Multiparameter analysis of primary epithelial cultures grown on cyclopore membranes.

Abstract

The use of porous membranes as culture support for epithelial cells has previously been shown to cause functional differentiation of these cells mimicking an in vivo condition, in contrast to culture on plastic. The different materials of which the membranes are made also have different properties, such as transparency, rigidity, and retention of molecules. Cyclopore membranes (polyethylene terephtalate) are permeable, transparent, rigid, and have low protein retention. In this study we examined the applicability of assessing multiple parameters on a single culture of primary epithelial cells on a Cyclopore membrane.
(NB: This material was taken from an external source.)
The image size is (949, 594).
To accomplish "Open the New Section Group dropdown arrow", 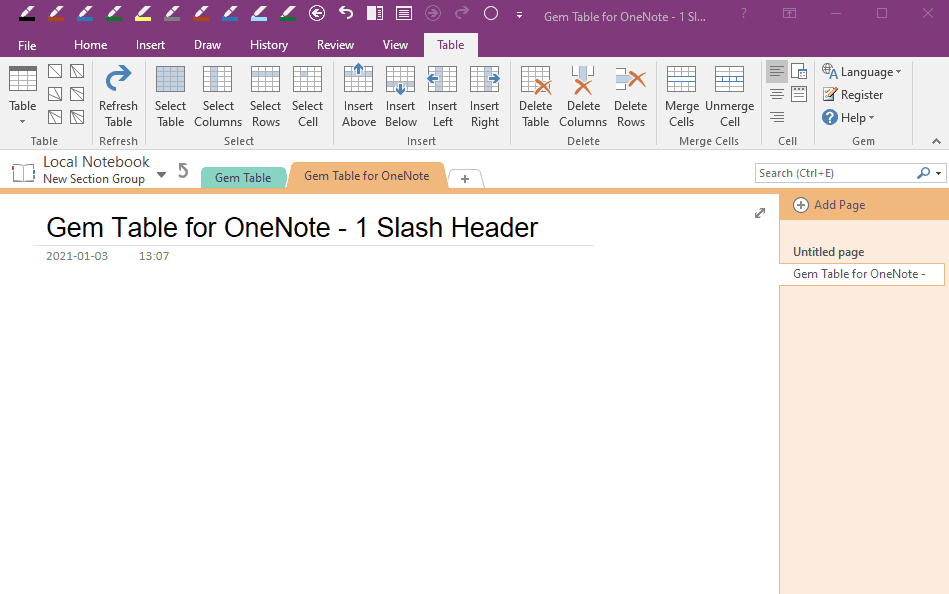I will pyautogui.click(x=161, y=172).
Cultures of transitional epithelial cells on these membranes differentiate into an organoid-like epithelium. We were able to perform morphometric analysis during and after cell culture and to quantitate proliferation and differentiation by double immunoenzymatic staining. On these cultures, quantitative radiochemical analysis could also be achieved, retaining the morphology and the immunohistochemical staining. Cross-sections of paraffin-embedded and plastic-embedded cultures were analyzed qualitatively by light and transmission electron microscopy, respectively. Finally, cytokeratins in these cultures could also be visualized by immunofluorescence analysis. This suitability for simultaneous assessment of both qualitative and quantitative parameters on a single cell culture grown on a Cyclopore membrane reduces the need of biological materials and may lead to better insight into physiological processes.